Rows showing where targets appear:
###

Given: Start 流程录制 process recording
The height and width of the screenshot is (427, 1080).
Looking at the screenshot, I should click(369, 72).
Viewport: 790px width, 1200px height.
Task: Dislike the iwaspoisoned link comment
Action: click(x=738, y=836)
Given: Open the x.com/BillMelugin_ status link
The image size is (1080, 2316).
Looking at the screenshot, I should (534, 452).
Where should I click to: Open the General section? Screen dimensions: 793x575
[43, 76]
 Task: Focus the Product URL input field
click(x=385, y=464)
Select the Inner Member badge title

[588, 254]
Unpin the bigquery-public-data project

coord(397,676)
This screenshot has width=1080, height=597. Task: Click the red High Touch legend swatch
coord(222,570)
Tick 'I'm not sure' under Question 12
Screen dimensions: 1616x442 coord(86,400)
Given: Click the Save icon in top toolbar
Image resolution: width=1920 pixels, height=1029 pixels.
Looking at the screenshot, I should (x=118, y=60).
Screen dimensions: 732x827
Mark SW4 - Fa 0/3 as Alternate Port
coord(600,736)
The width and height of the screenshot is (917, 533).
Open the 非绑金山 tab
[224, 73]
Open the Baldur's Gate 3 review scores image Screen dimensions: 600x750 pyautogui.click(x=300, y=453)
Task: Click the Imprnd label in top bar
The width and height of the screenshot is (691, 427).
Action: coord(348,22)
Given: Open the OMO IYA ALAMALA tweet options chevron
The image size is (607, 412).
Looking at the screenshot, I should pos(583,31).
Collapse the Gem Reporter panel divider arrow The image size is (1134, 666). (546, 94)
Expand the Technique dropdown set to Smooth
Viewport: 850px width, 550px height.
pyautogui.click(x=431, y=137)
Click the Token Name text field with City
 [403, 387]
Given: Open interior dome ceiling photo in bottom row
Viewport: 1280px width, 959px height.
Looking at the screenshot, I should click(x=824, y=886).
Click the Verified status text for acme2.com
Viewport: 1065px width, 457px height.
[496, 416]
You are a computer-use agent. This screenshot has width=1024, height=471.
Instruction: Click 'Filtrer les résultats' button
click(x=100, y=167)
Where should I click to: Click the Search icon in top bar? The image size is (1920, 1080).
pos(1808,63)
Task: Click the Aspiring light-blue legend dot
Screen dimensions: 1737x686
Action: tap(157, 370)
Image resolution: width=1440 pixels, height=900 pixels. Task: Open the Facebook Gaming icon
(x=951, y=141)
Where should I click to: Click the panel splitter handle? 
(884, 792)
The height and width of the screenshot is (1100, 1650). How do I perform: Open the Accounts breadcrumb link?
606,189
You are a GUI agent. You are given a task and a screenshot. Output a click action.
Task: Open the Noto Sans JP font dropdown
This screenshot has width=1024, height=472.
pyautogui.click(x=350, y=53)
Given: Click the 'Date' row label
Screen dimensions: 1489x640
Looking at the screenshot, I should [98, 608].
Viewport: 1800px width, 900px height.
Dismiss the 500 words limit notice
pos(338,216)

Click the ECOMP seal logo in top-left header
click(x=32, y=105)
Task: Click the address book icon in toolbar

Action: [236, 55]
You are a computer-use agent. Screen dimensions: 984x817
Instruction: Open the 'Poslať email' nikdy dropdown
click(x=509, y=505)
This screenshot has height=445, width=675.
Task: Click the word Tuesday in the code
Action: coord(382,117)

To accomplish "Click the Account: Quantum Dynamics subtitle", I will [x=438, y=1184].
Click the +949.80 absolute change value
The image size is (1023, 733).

###

### [Task statement]
Identify every line of the listing that contains the word "panel", matching case exactly, and copy each of those lines in full.

### [The answer]
Collapse the Gem Reporter panel divider arrow The image size is (1134, 666). (546, 94)
Where should I click to: Click the panel splitter handle? 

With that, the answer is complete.